Torkwase Dyson describes herself as a painter working across multiple mediums to explore the continuity between ecology, infrastructure, and architecture. She frequently creates compositions of three “hypershapes”—a rectangular box, a triangle, and a trapezoid. Each form references a historical person who escaped confinement through a space of that shape: for example, Harriet Jacobs, who spent seven years in a trapezoidal attic crawlspace. As representations of spaces used for escape, migration, and transformation, Dyson’s hypershapes embody a Black experience defined by constant shapeshifting and change.

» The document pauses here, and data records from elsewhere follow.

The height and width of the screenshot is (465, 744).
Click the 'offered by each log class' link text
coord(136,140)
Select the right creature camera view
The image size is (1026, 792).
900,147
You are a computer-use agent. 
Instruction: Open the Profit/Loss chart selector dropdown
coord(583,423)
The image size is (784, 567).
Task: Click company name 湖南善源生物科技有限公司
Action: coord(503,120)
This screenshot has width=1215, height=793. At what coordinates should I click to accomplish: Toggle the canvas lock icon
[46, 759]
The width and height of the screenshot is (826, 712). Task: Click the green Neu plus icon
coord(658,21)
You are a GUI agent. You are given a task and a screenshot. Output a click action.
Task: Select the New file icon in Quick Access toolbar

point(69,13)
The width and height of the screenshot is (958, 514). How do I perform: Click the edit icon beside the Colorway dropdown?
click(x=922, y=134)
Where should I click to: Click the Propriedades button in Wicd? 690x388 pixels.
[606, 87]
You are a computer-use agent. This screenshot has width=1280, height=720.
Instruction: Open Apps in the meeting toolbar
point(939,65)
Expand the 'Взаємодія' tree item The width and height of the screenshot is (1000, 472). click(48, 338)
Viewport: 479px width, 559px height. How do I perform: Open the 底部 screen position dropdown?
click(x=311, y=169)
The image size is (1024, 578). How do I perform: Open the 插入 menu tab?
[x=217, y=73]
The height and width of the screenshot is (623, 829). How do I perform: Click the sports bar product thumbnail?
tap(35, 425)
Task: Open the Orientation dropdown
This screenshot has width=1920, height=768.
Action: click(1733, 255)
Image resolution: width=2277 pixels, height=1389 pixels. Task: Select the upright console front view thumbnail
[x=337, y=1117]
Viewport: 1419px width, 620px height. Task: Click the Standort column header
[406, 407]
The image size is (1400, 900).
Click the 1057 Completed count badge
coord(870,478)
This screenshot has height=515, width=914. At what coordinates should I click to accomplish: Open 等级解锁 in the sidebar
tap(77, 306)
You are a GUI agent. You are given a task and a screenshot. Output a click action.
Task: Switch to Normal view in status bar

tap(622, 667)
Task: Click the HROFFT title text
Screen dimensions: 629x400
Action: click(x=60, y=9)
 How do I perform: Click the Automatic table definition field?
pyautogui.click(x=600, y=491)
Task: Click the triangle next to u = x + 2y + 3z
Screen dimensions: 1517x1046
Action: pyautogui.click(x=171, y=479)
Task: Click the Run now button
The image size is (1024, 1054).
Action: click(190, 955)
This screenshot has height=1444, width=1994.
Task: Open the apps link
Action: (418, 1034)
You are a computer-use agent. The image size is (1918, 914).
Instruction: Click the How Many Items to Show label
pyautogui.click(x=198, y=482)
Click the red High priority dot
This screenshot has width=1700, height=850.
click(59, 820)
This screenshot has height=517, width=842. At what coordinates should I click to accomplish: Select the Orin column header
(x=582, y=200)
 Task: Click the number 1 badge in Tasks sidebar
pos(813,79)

Previously she was the Spring 2019 Robert Gwathmey Chair in Architecture and Art at The Cooper Union.
Daphne A. Brooks is William R. Kenan, Jr. Professor of African American Studies, American Studies, Women’s, Gender, and Sexuality Studies, and Music at Yale University. She is the author of Bodies in Dissent: Spectacular Performances of Race and Freedom, 1850-1910, winner of The Errol Hill Award for Outstanding Scholarship on African American Performance from ASTR; Jeff Buckley’s Grace and Liner Notes for the Revolution: The Intellectual Life of Black Feminist Sound, winner of eleven book awards and prizes. Brooks has written liner notes for artists such as Prince and Nina Simone, and her 2010 notes for The Complete Tammi Terrell as well as 2011’s Take a Look: Aretha Franklin Complete on Columbia have each won the ASCAP Deems Taylor Award for outstanding music writing. Her edited essay anthology Blackstar Rising & The Purple Reign: Pop Culture and the Sonic (After)Lives of David Bowie and Prince is forthcoming from Duke University Press in 2026.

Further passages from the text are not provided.